Im Dezember 1942 ging das Flugzeug ins Arsenal der No. 211 Group, welche die nun „Delta Lily“ getaufte Maschine für Transportaufgaben verwendete. Die fordernden klimatischen Bedingungen sowie eine offensichtlich rege Benutzung durch die neuen Besitzer hinterließen deutliche Spuren, die nicht nur die alte Farbgebung weiter verbeichen ließ, sondern auch die neu aufgetragenen Kennungen sichtlich beanspruchten.
Dies kann so detailliert besprochen werden, da „Delta Lily“ offensichtlich ein recht beliebtes Fotomotiv dargestellt hat. So sind erstaunlich viele qualitätvolle Aufnahmen erhalten, die eine He 111 zeigen, die, bei allen angesprochenen Verwitterungsspuren, recht gut in Schuss gehalten zu sein scheint.
Erstaunlich auch, dass diese He 111 trotz ihrer wechselvollen Geschichte den Krieg anscheinend in einem Stück überstanden hat: ein letztes Fotodokument aus dem Jahr 1947 zeigt „Delta Lily“ auf einem Schrottplatz im ägyptischen Fanara, einem Ort nahe des Suez-Kanals. Sie wird wohl bald darauf dem Schneidbrenner zum Opfer gefallen sein.

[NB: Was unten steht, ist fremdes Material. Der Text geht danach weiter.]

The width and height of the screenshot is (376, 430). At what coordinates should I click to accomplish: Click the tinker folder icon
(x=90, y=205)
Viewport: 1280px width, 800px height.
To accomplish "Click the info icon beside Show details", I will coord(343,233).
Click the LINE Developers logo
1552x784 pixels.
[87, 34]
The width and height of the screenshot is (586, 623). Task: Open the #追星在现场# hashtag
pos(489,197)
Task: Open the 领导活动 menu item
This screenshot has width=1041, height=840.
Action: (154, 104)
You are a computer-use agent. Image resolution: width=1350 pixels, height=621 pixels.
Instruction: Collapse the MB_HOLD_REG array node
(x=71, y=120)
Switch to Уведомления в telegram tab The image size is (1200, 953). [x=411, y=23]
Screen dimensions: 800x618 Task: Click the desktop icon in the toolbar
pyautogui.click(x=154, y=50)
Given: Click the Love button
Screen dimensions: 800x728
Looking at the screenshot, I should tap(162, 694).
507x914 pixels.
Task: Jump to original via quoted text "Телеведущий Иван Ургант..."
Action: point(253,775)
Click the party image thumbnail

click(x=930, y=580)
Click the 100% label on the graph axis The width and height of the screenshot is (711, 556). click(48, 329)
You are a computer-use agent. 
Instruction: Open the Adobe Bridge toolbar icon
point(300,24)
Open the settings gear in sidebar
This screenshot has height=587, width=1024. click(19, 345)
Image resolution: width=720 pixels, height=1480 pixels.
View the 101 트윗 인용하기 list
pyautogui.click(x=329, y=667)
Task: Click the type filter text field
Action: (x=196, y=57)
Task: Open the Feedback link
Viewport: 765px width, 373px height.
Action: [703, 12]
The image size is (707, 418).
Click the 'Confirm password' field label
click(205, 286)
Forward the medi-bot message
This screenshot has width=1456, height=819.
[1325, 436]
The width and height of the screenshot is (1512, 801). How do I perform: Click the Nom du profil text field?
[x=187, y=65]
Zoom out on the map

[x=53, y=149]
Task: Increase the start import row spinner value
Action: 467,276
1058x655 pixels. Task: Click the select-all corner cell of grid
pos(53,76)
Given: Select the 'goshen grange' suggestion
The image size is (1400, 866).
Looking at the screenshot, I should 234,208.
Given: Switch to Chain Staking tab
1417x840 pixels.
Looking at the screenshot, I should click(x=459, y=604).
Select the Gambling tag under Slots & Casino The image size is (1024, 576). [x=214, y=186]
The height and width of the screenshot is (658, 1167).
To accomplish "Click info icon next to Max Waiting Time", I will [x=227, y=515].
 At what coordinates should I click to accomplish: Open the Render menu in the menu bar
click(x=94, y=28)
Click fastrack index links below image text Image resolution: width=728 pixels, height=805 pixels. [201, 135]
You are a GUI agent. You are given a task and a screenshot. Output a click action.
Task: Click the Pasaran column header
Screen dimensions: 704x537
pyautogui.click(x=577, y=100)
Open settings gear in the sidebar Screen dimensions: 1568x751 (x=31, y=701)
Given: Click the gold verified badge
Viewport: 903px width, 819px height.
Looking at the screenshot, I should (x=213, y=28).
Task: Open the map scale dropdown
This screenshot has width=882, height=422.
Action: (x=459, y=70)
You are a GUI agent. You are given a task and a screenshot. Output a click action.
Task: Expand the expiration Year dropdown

Zum Abschluss möchte ich zur Ausgangsfrage zurückkehren: was machte die He 111 H5+GR für die neuen Besitzer interessant genug, sie für die eigene Seite wieder in Dienst zu stellen? Von ihrem Leistungsspektrum her zählte eine He 111H-6 zu diesem Zeitpunkt schon eher zum alten Eisen. Als ein H-Modell wurde „Delta Lily“ von zwei 1.200 PS starken Junkers Jumo Motoren angetrieben. Ohne Zuladung waren damit knappe 400 km/h möglich. Als maximale Nutzlast konnte die H-6 zwar 2,5 Tonnen schleppen, allerdings hatte dies massive Auswirkungen auf die Steigleistung wie die Höchstgeschwindigkeit. Zum Zeitpunkt ihres Umbaus war die He 111 dem Gegner auch schon hinlänglich bekannt; der bloße Neuigkeitswert dürfte die Briten jedenfalls nicht zur Reaktivierung dieses Flugzeuges gebracht haben.
So bleibt für mich als Erklärung eigentlich nur der Umstand, dass ein wirklicher Bedarf an Transportflugzeugen bestanden hat. Dies, gemixt mit der gewissen Exotik des Ungewöhnlichen sowie dem Triumph des Siegers, ein erbeutetes Flugzeug selbst zu verwenden, wird wohl zu dieser besonderen He 111 geführt haben. Falls die geschätzten Leser dieser Zeilen jedoch weitere Informationen zum Thema haben, wird es mich sehr freuen, Neues zu lernen und mehr über „Delta Lily“ zu erfahren!
Zum Bauprozess
Für dieses Projekt habe ich den nun schon etwas betagten, aber nicht ohne Grund mit gutem Ruf ausgestatteten Bausatz von Revell-Monogramm verwendet. Mit Blick auf dessen Erscheinungsjahr 1994 sind zwei Bemerkungen angebracht: zum einen müssen die Formen vor dreißig Jahren punkto Details und Feinheit der Strukturen als ansprechend gut empfunden worden sein, zum anderen machen heutige Erwartungen und Möglichkeiten ein paar Verbesserungen unumgänglich.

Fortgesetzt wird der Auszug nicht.